SELECTED EXTRACT:

= Beginning of Section =

Example 3: Preparation of Bilirubin Derivative Particles Containing Metal (Metal Nanoparticles) of the Present Invention2

[0208] 3-1. Preparation of Bilirubin Derivative Particles Containing Single Superparamagnetic Iron Oxide Nanoparticle (SPION)

[0209] In order to coat superparamagnetic iron oxide nanoparticles (SPIONs) with the bilirubin derivative of the present invention, a hexane solution containing superparamagnetic iron oxide nanoparticles (SPIONs) dissolved therein was added to the aqueous solution of the bilirubin nanoparticles prepared in example 1 above, to thereby form an interface portion through the separation of a water layer and a hexane layer. The artificial pressure is applied to the interface portion using a sonicator to mix the two layers for a predetermined period of time, thereby preparing particles in the form in which the bilirubin derivative (PEG-BR) is coated on surfaces of the iron nanoparticles (FIG. 6a). The above reaction is on the basis of a principle of ligand exchange, in which an oleic acid layer, which is originally coated on the iron nanoparticle (SPIONs), is separated, and instead, through a chelation reaction of the carboxyl group of the bilirubin derivative (PEG-BR) and a core portion of the iron nanoparticles (SPIONs), metal nanoparticles were coated (FIG. 6b).

[0210] 3-2. Preparation of Bilirubin Derivative Particles Containing Clustered Form of Superparamagnetic Iron Oxide Nanoparticles (SPIONs)

[0211] In order to prepare particles in the form in which metal particle clusters are coated with a bilirubin derivative, SPION particles dissolved in methanol were mixed with bilirubin derivative (PEG-RB) dissolved in an organic solvent (e.g., chloroform), instead of adding metal particles dissolved in an organic solvent to an aqueous solution containing a bilirubin derivative (PEG-BR) dissolved therein as in example 3-1. Thereafter, the organic solvent was dried under nitrogen gas conditions to form a lipid film layer. Last, the formed lipid film layer was hydrated to form a cluster form of SPIONs. Pure SPIONs were isolated through a magnet after passing through the above procedures, and a cluster form of SPIONs prepared thereby was isolated as a final reaction product.

[0212] The present inventors confirmed from TEM images that two types of particles in examples 3-1 and 3-2 were successfully prepared using PEG-bilirubin shells (FIG. 6c).

[0213] 3-3. Preparation of Bilirubin Derivative Particles Containing Gold Nanoparticle

[0214] In order to coat gold nanoparticles with a bilirubin derivative, the bilirubin derivative (PEG-BR) prepared in example 1-1 above was dissolved in water rather than an organic solvent, followed by immediate reaction with an aqueous solution containing gold nanoparticles dissolved therein for a predetermined period of time. The principle of the reaction is similar to the principle of SPION coating in example 3-1. The bilirubin derivative (PEG-BR), in substitution for a citrate layer, coated on the gold nanoparticles, was coated while surrounding a nanoparticle core.

Example 4: ROS-Responsiveness of Bilirubin Derivative Particles Containing Metal (Metal Nanoparticles) of the Present Invention

[0215] 4-1. MRI Phantom Study of Bilirubin Derivative Particles Containing SPION

[0216] The present inventors conducted the MRI phantom study in order to study characteristics of SPION coated with PEG-bilirubin in the form of mono-distribution particles.

= End of Section =

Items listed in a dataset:
= Beginning of Section =

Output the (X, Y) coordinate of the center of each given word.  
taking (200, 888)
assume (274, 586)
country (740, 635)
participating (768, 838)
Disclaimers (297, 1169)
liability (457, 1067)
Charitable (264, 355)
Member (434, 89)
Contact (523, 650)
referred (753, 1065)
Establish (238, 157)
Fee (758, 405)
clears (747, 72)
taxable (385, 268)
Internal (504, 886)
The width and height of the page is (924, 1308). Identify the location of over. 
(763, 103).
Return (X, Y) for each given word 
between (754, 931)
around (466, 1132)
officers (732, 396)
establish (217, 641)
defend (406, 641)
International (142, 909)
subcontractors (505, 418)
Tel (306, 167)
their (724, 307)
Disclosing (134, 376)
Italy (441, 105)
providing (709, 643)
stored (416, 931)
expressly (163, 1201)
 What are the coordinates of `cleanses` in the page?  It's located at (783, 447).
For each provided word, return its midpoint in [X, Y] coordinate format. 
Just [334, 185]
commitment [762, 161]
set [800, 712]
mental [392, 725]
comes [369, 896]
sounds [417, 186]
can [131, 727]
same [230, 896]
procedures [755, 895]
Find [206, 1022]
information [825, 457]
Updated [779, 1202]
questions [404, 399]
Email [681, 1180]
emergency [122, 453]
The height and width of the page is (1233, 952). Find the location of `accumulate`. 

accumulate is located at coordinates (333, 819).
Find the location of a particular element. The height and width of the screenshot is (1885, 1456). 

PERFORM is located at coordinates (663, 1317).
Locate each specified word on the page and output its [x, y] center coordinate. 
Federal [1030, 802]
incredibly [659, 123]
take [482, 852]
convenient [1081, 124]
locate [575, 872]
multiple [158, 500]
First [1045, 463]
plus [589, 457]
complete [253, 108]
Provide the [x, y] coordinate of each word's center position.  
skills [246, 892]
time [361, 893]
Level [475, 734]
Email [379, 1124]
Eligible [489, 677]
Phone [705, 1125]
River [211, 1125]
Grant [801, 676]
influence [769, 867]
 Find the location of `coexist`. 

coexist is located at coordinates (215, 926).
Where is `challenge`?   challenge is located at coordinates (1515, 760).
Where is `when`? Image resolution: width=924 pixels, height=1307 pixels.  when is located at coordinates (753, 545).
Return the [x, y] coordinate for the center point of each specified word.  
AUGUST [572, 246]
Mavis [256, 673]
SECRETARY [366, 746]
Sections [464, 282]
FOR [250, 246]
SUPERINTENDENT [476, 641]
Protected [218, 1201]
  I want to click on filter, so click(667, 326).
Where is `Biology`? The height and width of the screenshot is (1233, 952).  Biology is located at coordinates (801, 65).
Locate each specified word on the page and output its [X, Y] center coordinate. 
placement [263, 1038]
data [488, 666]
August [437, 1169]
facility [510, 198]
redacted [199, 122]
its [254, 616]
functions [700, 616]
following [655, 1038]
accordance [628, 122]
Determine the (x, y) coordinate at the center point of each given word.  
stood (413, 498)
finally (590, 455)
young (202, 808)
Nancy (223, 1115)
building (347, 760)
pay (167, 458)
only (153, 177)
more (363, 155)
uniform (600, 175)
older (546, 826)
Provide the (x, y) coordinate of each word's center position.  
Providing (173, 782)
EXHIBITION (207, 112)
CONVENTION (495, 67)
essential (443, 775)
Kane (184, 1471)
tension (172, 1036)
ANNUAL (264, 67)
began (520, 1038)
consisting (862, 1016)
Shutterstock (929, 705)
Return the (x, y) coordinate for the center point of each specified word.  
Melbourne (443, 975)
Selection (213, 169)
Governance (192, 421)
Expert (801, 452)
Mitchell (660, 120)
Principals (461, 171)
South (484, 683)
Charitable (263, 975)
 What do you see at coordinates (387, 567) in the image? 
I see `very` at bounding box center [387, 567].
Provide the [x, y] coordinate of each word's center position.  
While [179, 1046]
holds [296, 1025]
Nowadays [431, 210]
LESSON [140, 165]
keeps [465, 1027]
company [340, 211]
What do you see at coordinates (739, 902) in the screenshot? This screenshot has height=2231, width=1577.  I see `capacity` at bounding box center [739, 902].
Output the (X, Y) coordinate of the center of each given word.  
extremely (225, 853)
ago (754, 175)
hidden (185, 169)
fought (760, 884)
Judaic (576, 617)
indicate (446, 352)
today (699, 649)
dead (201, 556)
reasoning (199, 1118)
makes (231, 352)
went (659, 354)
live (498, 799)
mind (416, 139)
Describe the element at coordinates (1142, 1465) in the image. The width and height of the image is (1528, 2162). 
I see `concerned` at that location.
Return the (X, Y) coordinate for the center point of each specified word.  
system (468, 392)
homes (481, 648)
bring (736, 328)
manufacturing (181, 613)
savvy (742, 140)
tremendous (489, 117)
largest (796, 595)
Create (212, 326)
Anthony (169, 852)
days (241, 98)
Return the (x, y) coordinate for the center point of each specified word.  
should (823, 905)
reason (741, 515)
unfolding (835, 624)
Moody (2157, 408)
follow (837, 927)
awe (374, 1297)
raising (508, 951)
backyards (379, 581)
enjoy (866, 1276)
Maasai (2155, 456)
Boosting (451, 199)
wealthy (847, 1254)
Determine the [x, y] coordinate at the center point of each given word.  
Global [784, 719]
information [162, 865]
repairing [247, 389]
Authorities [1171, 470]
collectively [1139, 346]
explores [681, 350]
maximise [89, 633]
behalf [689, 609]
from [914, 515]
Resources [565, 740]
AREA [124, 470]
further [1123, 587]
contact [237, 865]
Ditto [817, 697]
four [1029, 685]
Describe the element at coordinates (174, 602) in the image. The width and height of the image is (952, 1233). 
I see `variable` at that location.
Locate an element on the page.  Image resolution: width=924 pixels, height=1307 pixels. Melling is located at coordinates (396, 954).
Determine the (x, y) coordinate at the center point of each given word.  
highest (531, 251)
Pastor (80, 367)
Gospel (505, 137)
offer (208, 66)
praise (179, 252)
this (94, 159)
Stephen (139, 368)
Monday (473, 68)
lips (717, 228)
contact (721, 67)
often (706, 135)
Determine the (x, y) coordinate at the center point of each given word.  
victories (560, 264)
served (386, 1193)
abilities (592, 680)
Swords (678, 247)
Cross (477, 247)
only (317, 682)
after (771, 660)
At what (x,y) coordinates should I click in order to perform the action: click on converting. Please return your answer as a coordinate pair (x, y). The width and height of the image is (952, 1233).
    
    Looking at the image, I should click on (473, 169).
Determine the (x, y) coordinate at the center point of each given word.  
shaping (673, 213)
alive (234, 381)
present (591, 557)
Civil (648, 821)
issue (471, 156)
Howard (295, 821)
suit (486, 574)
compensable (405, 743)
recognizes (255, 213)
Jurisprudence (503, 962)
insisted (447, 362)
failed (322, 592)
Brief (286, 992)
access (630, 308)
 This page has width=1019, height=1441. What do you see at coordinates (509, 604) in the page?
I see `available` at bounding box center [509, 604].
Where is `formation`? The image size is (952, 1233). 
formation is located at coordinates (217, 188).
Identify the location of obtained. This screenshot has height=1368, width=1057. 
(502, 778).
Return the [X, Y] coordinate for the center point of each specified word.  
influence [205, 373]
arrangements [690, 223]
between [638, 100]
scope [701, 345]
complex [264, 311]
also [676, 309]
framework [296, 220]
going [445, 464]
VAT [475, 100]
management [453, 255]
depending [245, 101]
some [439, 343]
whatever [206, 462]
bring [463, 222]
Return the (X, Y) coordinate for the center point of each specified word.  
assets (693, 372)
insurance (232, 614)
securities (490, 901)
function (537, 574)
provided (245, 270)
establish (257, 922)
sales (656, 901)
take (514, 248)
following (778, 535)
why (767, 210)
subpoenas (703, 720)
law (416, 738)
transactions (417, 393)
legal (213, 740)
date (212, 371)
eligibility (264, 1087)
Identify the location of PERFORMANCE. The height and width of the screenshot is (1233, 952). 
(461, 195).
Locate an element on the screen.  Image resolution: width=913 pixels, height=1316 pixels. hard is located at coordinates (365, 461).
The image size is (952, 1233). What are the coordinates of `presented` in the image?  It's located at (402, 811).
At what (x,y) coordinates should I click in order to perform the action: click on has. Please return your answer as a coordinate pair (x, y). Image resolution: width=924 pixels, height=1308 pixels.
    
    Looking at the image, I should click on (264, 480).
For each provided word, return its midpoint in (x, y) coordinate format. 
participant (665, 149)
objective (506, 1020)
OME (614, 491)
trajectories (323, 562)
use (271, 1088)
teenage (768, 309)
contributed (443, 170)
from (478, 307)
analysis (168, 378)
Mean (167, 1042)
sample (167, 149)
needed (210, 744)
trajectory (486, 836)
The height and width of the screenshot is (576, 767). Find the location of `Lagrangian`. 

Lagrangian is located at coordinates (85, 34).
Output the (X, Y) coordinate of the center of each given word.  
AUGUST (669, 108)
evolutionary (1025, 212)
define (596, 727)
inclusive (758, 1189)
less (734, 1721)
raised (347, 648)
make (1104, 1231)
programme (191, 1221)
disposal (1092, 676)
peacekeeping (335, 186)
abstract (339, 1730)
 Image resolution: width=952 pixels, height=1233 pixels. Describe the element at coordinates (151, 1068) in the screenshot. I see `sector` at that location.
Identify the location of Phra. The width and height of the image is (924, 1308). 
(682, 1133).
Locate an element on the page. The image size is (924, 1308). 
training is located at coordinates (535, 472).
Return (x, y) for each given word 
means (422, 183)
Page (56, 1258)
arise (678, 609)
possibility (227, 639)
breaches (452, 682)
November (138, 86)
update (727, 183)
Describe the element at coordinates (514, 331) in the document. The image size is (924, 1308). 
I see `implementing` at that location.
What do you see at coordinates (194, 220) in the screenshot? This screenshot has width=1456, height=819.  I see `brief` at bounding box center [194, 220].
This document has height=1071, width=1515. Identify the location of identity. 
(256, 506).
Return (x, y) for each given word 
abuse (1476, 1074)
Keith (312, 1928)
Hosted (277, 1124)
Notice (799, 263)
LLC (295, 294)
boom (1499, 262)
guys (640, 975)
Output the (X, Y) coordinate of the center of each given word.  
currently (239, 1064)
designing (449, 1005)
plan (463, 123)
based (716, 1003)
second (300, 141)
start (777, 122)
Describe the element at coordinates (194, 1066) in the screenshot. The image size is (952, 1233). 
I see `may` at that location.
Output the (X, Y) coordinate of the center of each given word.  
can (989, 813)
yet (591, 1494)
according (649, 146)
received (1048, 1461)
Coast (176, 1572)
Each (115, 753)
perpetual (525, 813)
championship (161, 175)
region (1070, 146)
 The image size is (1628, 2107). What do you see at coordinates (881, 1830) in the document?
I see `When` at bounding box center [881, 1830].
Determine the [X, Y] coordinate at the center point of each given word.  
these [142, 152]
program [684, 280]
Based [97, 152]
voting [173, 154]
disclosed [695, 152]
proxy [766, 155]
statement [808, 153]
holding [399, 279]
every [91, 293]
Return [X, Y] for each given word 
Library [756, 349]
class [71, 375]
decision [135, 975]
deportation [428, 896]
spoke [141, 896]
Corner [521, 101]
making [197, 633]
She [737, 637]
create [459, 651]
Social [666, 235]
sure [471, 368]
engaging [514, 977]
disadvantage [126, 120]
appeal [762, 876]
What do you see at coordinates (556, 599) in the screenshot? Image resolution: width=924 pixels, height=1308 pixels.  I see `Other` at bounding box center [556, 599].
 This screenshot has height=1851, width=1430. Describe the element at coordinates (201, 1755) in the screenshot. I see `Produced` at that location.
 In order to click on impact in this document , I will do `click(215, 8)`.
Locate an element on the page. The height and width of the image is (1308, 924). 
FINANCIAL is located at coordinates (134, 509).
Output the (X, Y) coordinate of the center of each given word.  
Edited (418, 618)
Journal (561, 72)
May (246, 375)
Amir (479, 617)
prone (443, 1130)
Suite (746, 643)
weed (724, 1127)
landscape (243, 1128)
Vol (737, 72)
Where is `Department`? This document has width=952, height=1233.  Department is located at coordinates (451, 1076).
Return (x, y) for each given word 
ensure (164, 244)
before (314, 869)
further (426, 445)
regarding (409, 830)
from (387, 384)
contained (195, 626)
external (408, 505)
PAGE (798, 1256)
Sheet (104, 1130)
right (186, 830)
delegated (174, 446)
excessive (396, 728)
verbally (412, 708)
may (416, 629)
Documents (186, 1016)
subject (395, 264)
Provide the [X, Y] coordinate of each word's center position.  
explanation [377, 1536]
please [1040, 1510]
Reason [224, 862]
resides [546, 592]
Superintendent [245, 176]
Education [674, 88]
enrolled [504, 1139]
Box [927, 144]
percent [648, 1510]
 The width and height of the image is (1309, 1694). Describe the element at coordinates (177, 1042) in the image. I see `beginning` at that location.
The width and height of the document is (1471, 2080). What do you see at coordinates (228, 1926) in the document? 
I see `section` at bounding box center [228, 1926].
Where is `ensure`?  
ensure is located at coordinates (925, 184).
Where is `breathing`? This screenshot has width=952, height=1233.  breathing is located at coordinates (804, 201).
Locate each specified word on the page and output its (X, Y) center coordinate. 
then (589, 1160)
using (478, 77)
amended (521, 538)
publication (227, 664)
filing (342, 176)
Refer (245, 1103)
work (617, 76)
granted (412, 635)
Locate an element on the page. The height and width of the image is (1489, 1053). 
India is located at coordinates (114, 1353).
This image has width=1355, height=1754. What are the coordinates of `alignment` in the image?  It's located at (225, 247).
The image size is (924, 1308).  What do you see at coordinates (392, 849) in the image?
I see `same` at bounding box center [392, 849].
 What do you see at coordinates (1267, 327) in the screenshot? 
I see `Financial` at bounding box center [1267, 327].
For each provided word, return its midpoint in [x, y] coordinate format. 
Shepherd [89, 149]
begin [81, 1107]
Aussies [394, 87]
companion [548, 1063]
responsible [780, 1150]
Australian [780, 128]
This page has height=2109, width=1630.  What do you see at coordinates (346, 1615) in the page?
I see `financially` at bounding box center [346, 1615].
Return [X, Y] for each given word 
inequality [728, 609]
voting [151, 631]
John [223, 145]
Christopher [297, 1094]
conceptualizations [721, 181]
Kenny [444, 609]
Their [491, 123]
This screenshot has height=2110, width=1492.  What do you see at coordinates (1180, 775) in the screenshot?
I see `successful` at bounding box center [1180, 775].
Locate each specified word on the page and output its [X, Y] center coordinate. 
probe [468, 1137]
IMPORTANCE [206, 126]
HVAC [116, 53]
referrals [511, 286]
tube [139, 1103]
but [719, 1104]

= End of Section =

ACTIVITIES:
[1] Answer these about the bilirubin particle excerpt:
(a) In section 3-1, what device is used to apply pressure to the interface portion?
(b) In section 3-2, under what gas conditions was the organic solvent dried?
(c) In section 3-3, what layer on the gold nanoparticles does the bilirubin derivative replace?
[2] Copy word for word the part of the bilirubin particle excerpt from "[0216] The present" up to and including "of mono-distribution particles.".

SOLUTIONS BELOW:
[1]
(a) A sonicator.
(b) Nitrogen gas conditions.
(c) A citrate layer.

[2]
[0216] The present inventors conducted the MRI phantom study in order to study characteristics of SPION coated with PEG-bilirubin in the form of mono-distribution particles.